*** Block opens ***

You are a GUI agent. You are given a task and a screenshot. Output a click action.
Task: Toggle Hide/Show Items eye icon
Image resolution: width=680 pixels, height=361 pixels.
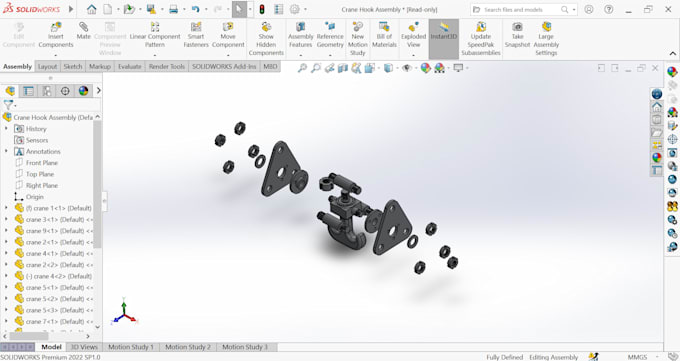coord(406,68)
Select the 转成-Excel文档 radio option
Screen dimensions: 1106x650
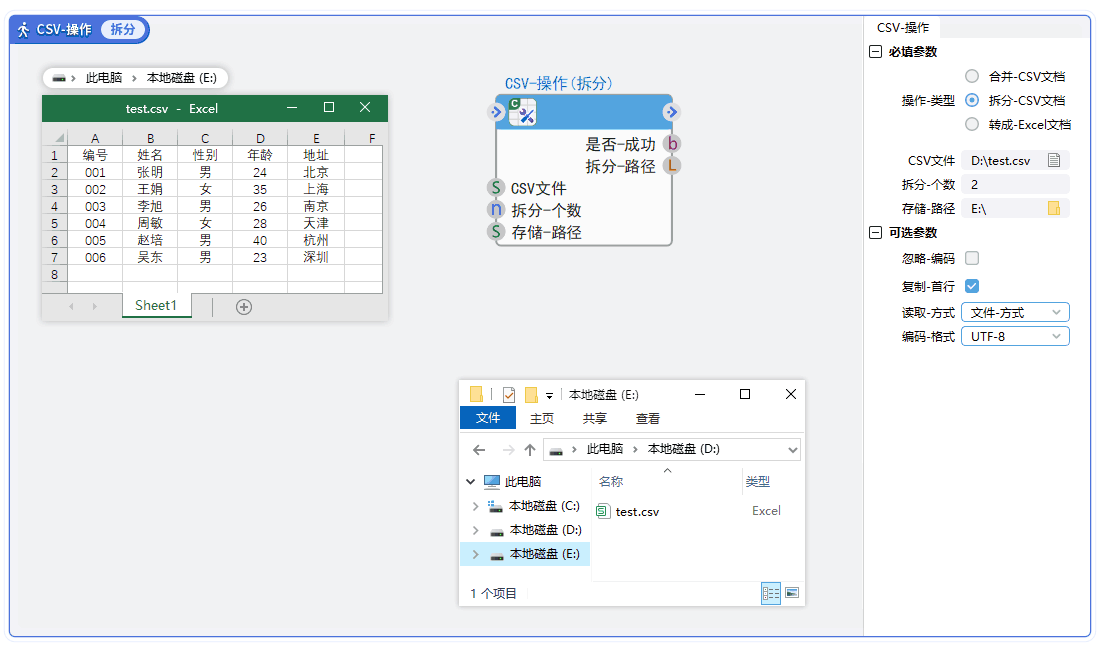click(x=971, y=124)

*** Block closes ***

EXERCISE DIRECTIONS> Apart from the pictures, repeat the data above exactly.

OUTPUT OF THE TASK>
You are a GUI agent. You are given a task and a screenshot. Output a click action.
Task: Toggle Hide/Show Items eye icon
Image resolution: width=680 pixels, height=361 pixels.
coord(406,68)
Select the 转成-Excel文档 radio option
Screen dimensions: 1106x650
click(x=971, y=124)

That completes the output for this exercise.